Segment Start: Records supplied

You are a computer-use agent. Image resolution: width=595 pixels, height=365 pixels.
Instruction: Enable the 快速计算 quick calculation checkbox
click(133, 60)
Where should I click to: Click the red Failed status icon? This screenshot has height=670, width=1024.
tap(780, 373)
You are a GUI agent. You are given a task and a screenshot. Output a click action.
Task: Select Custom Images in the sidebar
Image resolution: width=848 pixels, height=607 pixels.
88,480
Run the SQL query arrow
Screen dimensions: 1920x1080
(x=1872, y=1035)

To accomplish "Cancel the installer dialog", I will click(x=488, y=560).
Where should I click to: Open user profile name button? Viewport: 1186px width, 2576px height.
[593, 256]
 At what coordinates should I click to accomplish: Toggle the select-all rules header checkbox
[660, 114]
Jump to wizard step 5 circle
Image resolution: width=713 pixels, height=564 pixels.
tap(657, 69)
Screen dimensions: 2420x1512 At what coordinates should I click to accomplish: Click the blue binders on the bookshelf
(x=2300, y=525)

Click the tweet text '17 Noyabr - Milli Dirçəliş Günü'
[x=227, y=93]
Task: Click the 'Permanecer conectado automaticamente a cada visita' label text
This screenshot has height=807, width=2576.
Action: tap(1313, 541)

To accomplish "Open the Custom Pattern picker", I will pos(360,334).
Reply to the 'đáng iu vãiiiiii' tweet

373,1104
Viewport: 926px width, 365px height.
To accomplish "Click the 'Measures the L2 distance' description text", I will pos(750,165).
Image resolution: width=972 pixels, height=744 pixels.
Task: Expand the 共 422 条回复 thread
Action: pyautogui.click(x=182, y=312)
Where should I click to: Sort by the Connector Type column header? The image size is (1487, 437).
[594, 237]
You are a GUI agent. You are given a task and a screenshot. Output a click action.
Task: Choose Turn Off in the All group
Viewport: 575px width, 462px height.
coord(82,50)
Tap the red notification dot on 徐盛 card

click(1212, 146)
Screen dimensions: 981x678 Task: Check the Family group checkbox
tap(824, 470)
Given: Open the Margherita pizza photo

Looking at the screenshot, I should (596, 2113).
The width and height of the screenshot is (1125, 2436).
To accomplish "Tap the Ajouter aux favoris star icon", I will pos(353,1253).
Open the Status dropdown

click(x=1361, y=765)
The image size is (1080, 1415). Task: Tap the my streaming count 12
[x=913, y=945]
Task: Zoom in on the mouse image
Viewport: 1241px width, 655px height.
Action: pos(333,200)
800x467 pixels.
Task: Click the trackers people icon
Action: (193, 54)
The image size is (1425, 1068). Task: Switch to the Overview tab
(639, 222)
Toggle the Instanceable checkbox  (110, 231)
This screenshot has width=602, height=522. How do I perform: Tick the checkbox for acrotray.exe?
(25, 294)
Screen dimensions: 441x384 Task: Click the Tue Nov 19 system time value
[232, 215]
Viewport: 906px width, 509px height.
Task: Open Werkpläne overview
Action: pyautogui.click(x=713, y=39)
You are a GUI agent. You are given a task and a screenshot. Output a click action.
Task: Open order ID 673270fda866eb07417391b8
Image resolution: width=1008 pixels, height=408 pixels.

Segment End: Records supplied

Up to and including the line with "Task: Select Custom Images in the sidebar", repeat the entries exactly, beginning at their first line.

▶ **Written solution**:
You are a computer-use agent. Image resolution: width=595 pixels, height=365 pixels.
Instruction: Enable the 快速计算 quick calculation checkbox
click(133, 60)
Where should I click to: Click the red Failed status icon? This screenshot has height=670, width=1024.
tap(780, 373)
You are a GUI agent. You are given a task and a screenshot. Output a click action.
Task: Select Custom Images in the sidebar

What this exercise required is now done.